EXCLUSIF — Un dépanneur accuse Québec d’inertie face à un retour en force de la contrebande de tabac

Propriétaire d’un dépanneur connu et réputé fondé par son grand-père et situé en plein quartier Hochelaga-Maisonneuve à Montréal, Daniel Simard, propriétaire de la célèbre Biscuiterie Oscar, ne mâche pas ses mots.

À ses yeux, le problème de la contrebande de tabac persiste. Pire, il s’amplifie. Et tout cela, alors que politiciens, gouvernements et autorités estiment le problème largement réglé, se pètent les bretelles et s’en lavent les mains.

Reconnu comme un détaillant activiste qui souvent appelle, tangue et pousse dans le dos des associations de détaillants pour qu’ils accentuent la pression, il a accepté cette fois-ci de parler à visage découvert et de confier à DepQuébec le fond de sa pensée sur le sujet.

Véritable cri du coeur, voici l’entrevue faite vendredi dernier avec Daniel Simard, un propriétaire de dépanneur franc, honnête et courageux qui exprime tout haut ce que bien des dépanneurs pensent tout bas.


DepQuébec : Daniel Simard, merci de nous accorder cette entrevue.

La contrebande existe encore certes, mais vous conviendrez qu’elle a beaucoup diminué depuis 2008. On estime qu’elle est passée de 40% à seulement 15% aujourd’hui. Pour la plupart des politiciens, des médias et des gens en général, le problème est réglé en grande partie, entre autres avec des amendes très élevées. Mais c’est vrai qu’on voit encore beaucoup de saisies et d’arrestations. Êtes-vous d’accord avec cette analyse?

Daniel Simard : Oui, il s’est fait beaucoup de bonnes choses depuis 1994, année où les détaillants ont vendu des cigarettes sous la tente pour protester contre la contrebande. Les gouvernements ont réagi en baissant les taxes mais plusieurs années plus tard, ils se sont mis à les remonter.

En 2004, la contrebande a repris et les détaillants ont encore une fois sonné l’alarme au gouvernement : ils se sont mobilisés pour dire haut et fort : “hé, il y en a de la contrebande! Réveillez-vous!”

À un certain moment donné, pendant une dizaine d’années, il y a même eu une table de concertation avec les autorités, les détaillants et le gouvernement pour gérer le problème, mais tout cela a disparu.

Depuis 2004, les associations de détaillant ont fait leur travail et elles ont été écoutées par les députés et ministres : on a senti qu’il se passait des choses. Effectivement, on a adopté des lois plus sévères, on a haussé les amendes, il s’est passé des choses – beaucoup de bonnes choses.  Mais : il y a toujours eu un plancher de 10-15 % de contrebande de toléré, ça n’a jamais baissé en dessous de ce niveau.

Et puis, là, nous sommes en 2018 et je m’excuse, mais ce n’est plus 10-15 %, c’est devenu bien plus que ça. Moi je peux vous dire que depuis deux, trois ans, le niveau de contrebande augmente dangereusement.

Cette année, je suis en baisse de 15% par rapport à l’année précédente, qui était en baisse de 20% par rapport à l’année d’avant, qui était en baisse de 15% par rapport à l’autre année.

Données de pointage sur captures d'écran et documents
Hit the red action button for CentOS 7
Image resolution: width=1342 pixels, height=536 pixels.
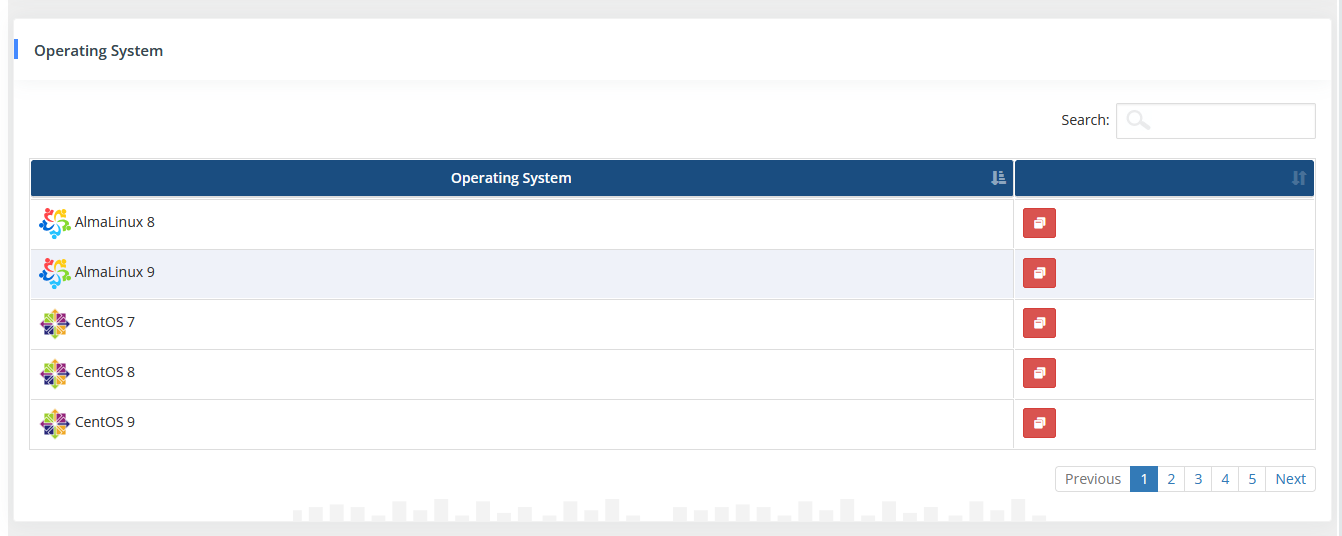click(x=1039, y=323)
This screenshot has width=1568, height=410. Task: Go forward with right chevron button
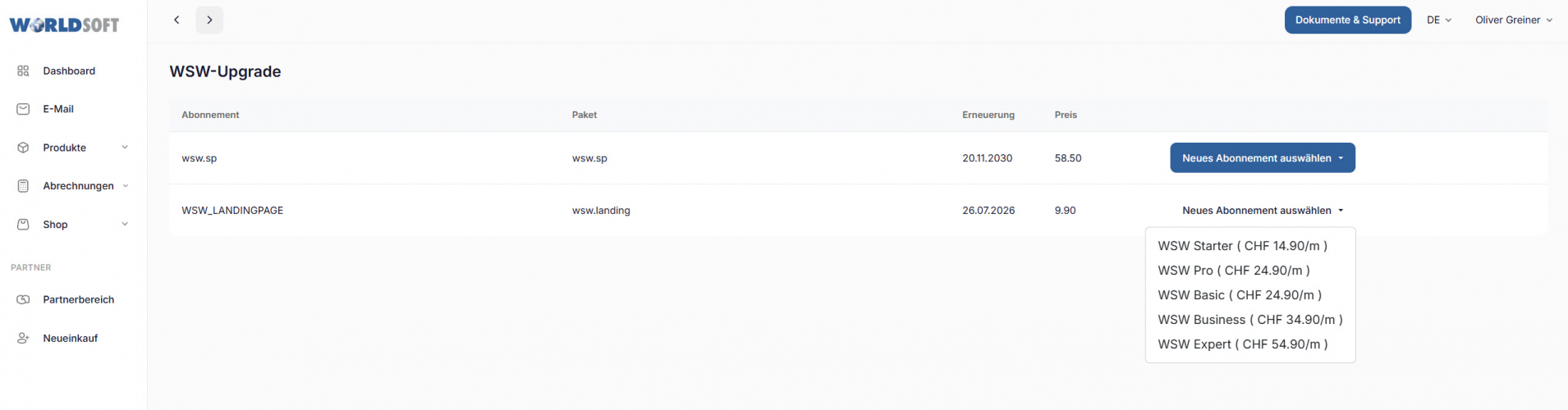pos(209,20)

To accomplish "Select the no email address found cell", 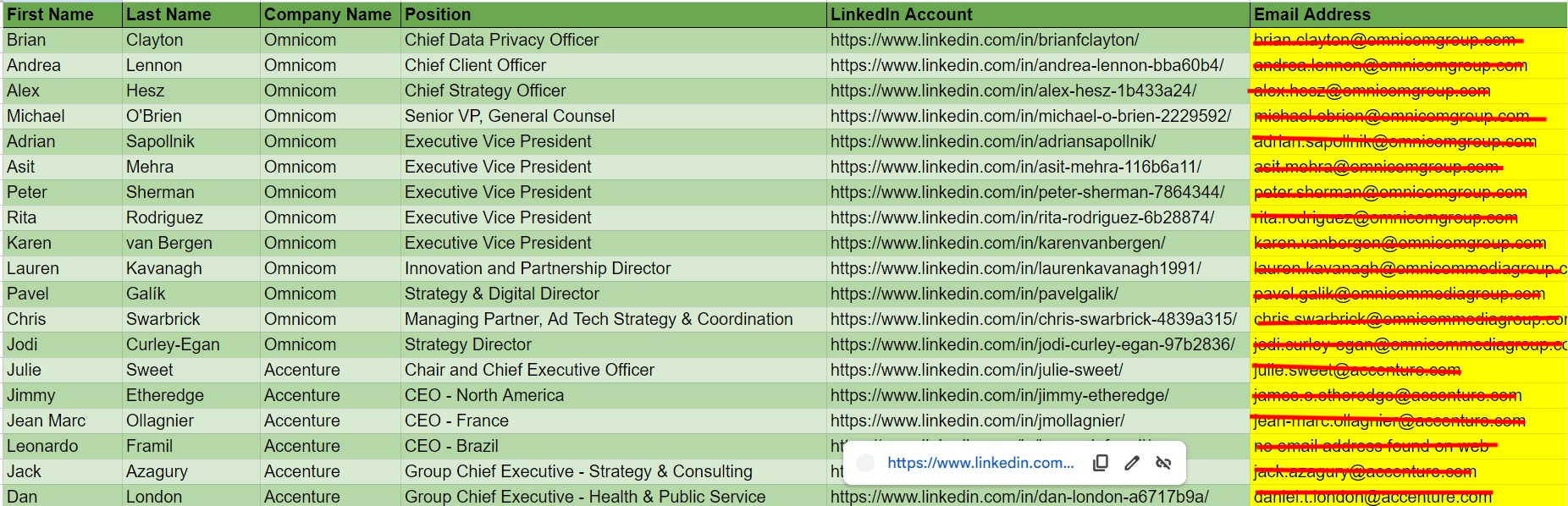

CONSIGNE:
Poursuivez l'entrevue sur la contrebande de tabac, présentée plus haut, à partir de sa dernière phrase.

RÉPONSE ATTENDUE:
“Et là, c’est encore à nous, aux détaillants, de se lever et de demander au gouvernement de s’attaquer à ce problème là pour la énième fois.” – Daniel Simard

DepQuébec : Comment savez-vous que la contrebande est responsable de la baisse de vos ventes, et non pas d’autres facteurs comme une baisse du tabagisme ou encore, la popularité du vapotage?

Daniel Simard : Parce que je la vois! Elle est tout autour de nous.

J’ai un client l’autre jour qui est entré dans mon magasin pour acheter de la loterie et qui a jeté son paquet de cigarette indienne dans ma poubelle!

J’ai croisé une dame à l’entrée d’un magasin – une itinérante qui ouvre la porte du commerce pour mendier – et elle avait un paquet de cigarette indienne dans ses mains.

Et il n’y pas 15% de fumeurs de moins chaque année depuis trois ans, ce n’est pas vrai.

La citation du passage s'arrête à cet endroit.